Repeat the data below exactly, with every entry included.

──────── Exercise data

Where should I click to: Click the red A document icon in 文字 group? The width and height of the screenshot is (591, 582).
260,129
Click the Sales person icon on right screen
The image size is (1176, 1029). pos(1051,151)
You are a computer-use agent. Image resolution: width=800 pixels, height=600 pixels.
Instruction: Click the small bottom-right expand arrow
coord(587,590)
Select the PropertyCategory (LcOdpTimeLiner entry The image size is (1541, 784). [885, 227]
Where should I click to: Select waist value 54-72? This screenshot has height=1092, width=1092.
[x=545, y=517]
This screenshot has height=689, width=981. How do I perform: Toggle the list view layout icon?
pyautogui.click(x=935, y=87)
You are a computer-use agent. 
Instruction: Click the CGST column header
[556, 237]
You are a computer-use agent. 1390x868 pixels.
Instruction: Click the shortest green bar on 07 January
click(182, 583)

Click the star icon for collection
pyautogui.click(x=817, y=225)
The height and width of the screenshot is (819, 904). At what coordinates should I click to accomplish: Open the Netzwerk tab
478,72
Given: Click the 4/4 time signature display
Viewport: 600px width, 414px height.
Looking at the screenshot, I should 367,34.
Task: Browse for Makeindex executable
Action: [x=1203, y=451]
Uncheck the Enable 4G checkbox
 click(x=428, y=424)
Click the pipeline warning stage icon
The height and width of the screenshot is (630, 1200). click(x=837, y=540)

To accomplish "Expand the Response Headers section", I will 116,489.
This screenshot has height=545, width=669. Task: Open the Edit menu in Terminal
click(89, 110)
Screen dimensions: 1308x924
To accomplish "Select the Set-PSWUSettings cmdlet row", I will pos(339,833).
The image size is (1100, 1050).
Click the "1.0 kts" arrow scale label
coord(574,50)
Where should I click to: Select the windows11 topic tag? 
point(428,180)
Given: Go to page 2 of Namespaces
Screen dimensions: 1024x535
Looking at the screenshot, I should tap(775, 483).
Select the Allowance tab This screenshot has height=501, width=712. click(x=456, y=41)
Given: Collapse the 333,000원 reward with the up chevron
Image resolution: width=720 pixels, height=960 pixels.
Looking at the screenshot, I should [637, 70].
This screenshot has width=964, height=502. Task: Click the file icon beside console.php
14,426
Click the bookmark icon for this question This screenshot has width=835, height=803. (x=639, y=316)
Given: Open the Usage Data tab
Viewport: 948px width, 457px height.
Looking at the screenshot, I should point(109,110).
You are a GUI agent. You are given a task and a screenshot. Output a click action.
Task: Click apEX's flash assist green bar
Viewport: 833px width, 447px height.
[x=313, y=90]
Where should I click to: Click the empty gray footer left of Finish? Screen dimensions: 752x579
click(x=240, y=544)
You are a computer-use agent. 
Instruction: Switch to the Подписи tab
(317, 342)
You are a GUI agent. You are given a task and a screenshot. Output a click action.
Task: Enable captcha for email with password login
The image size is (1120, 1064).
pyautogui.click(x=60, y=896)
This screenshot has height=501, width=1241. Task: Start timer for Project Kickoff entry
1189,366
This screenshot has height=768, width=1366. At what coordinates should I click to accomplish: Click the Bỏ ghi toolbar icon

────────────────

Response below ::
Where should I click to: Click the red A document icon in 文字 group? The width and height of the screenshot is (591, 582).
260,129
Click the Sales person icon on right screen
The image size is (1176, 1029). pos(1051,151)
You are a computer-use agent. Image resolution: width=800 pixels, height=600 pixels.
Instruction: Click the small bottom-right expand arrow
coord(587,590)
Select the PropertyCategory (LcOdpTimeLiner entry The image size is (1541, 784). [885, 227]
Where should I click to: Select waist value 54-72? This screenshot has height=1092, width=1092.
[x=545, y=517]
This screenshot has height=689, width=981. How do I perform: Toggle the list view layout icon?
pyautogui.click(x=935, y=87)
You are a computer-use agent. 
Instruction: Click the CGST column header
[556, 237]
You are a computer-use agent. 1390x868 pixels.
Instruction: Click the shortest green bar on 07 January
click(182, 583)

Click the star icon for collection
pyautogui.click(x=817, y=225)
The height and width of the screenshot is (819, 904). At what coordinates should I click to accomplish: Open the Netzwerk tab
478,72
Given: Click the 4/4 time signature display
Viewport: 600px width, 414px height.
Looking at the screenshot, I should 367,34.
Task: Browse for Makeindex executable
Action: [x=1203, y=451]
Uncheck the Enable 4G checkbox
 click(x=428, y=424)
Click the pipeline warning stage icon
The height and width of the screenshot is (630, 1200). click(x=837, y=540)

To accomplish "Expand the Response Headers section", I will 116,489.
This screenshot has height=545, width=669. Task: Open the Edit menu in Terminal
click(89, 110)
Screen dimensions: 1308x924
To accomplish "Select the Set-PSWUSettings cmdlet row", I will pos(339,833).
The image size is (1100, 1050).
Click the "1.0 kts" arrow scale label
coord(574,50)
Where should I click to: Select the windows11 topic tag? 
point(428,180)
Given: Go to page 2 of Namespaces
Screen dimensions: 1024x535
Looking at the screenshot, I should tap(775, 483).
Select the Allowance tab This screenshot has height=501, width=712. click(x=456, y=41)
Given: Collapse the 333,000원 reward with the up chevron
Image resolution: width=720 pixels, height=960 pixels.
Looking at the screenshot, I should [637, 70].
This screenshot has width=964, height=502. Task: Click the file icon beside console.php
14,426
Click the bookmark icon for this question This screenshot has width=835, height=803. (x=639, y=316)
Given: Open the Usage Data tab
Viewport: 948px width, 457px height.
Looking at the screenshot, I should point(109,110).
You are a GUI agent. You are given a task and a screenshot. Output a click action.
Task: Click apEX's flash assist green bar
Viewport: 833px width, 447px height.
[x=313, y=90]
Where should I click to: Click the empty gray footer left of Finish? Screen dimensions: 752x579
click(x=240, y=544)
You are a computer-use agent. 
Instruction: Switch to the Подписи tab
(317, 342)
You are a GUI agent. You are given a task and a screenshot. Output a click action.
Task: Enable captcha for email with password login
The image size is (1120, 1064).
pyautogui.click(x=60, y=896)
This screenshot has height=501, width=1241. Task: Start timer for Project Kickoff entry
1189,366
This screenshot has height=768, width=1366. At what coordinates should I click to accomplish: Click the Bỏ ghi toolbar icon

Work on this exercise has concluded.